In Hong Kong, under the Employment Ordinance, employers are required to pay wages to an employee within 7 days of the end of the wage period (or in the case of termination of employment, within 7 days of the last day of employment).
Failure to pay wages on time is a criminal offence, punishable by a fine of HK$350,000 and imprisonment for 3 years. In addition, the employer will also have to pay interest on the outstanding wages and failure to do so will also attract criminal penalties. Where the employer is a body corporate, officers of the employer (such as directors and senior management) who were involved in the breach could also be held personally liable for the offence.
While many employers may be familiar with the criminal consequences of late payment of wages, not many are aware that the Labour Department publishes the names of employers who have been convicted of failing to pay wages on time. The repercussions of failure to pay wages on time therefore extends beyond legal penalties.
"Name and Shame"
Press release
On 14 January 2025, the Labour Department issued
a press release about an engineering company which had failed to
pay wages on time in respect of three employees. In the press
release, the Labour Department was not hesitant to name the
employer and published details of the conviction. For example, the
press release expressly mentioned that the company had wilfully and
without reasonable excuse breached their legal obligation to pay
wages on time and the amount of fine which was imposed.
Further, the Labour Department emphasized that this case serves as
a strong reminder about the importance to pay wages on time and
that it would "spare no effort" in protecting the
statutory rights of employees.
This was not an isolated case. The Labour Department issued similar press releases on 30 December 2024, 9 December 2024 and 24 October 2024, just to name a few recent examples.
Conviction records on failure to pay wages
In addition to press releases, every three months, the Labour Department will publish on its website the conviction records of employers who have failed to pay wages on time. The conviction records are available on the Labour Department's website for 24 months.
The Labour Department has been publishing such conviction records since 2019 with a view to raise public awareness about the criminal consequences for breaching the Employment Ordinance in relation to the obligation to pay wages on time.
The conviction records are detailed. They set out the name of the employer (if the employer is a company), a summary of the offence committed as well as the date of sentence and the penalty imposed.
How to manage Public Relations (PR) risk
The publication of press releases and conviction records shows the Labour Department's commitment to clamp down on employers who fail to pay wages on time.
The widespread audience which press releases are able to reach, together with conviction records being publicly available for 24 months on the Labour Department's website, makes it very difficult for employers who have been convicted of failing to pay wages on time to stay out of the public eye. If named by the Labour Department, this can cause material damage to the employer's brand name and reputation. For larger employers, the risk of damage will be higher as larger employers tend to attract more public interest and media attention. As such, the PR risk which employers face can be quite significant.

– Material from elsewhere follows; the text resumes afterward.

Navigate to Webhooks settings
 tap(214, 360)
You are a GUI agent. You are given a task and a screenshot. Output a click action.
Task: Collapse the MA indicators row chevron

We have set out below some practical tips for managing the PR risk associated with payment of wages:
- It is crucial for employers to familiarize themselves with their legal obligations under the Employment Ordinance and provide training to members of their HR/payroll team and senior management on the same, particularly in relation to the payment of wages and the statutory time limits. In addition, members of the HR/payroll team and senior management should be made aware that in the event they are involved in the breach, they could be personally liable for the offence too.
- Employers should take proactive steps and put in place adequate
controls to ensure that wages will be paid within the statutory
time limits, for example:
- If payroll is processed manually, an employer may wish to assign at least two members of staff to be responsible for payroll so that in the event one member of staff goes on leave, the other member(s) of staff can still arrange for wages to be disbursed on time to avoid missing the statutory time limits. Employers should automate processes where possible to reduce the risk of human error and ensure timely payments.
- If the employer uses payroll software, the employer may regularly check that the settings on the software in relation to pay date are within the statutory time limits, particularly whenever the software is updated.
- Employers may wish to conduct regular audits of payroll processes to ensure compliance with the law. This can help identify any potential issues before they become serious violations.
- If the employer engages a third party payroll service provider, the employer may wish to request the service provider to provide regular reports on when wages were paid and to forthwith inform the employer in the event of any delays in paying wages so that remedial action could be promptly taken. It is important to remember that the employer remains legally liable for the consequence of late payment of wages even if it engages a third party payroll service provider to support with payroll matters.
- In the event a late payment of wages has occurred, the employer should pay the overdue wages together with interest to the employee as soon as possible. Employers may wish to seek legal advice on how to do so in a way that best mitigates the risks that may arise from the late payment.
The content of this article is intended to provide a general guide to the subject matter. Specialist advice should be sought about your specific circumstances.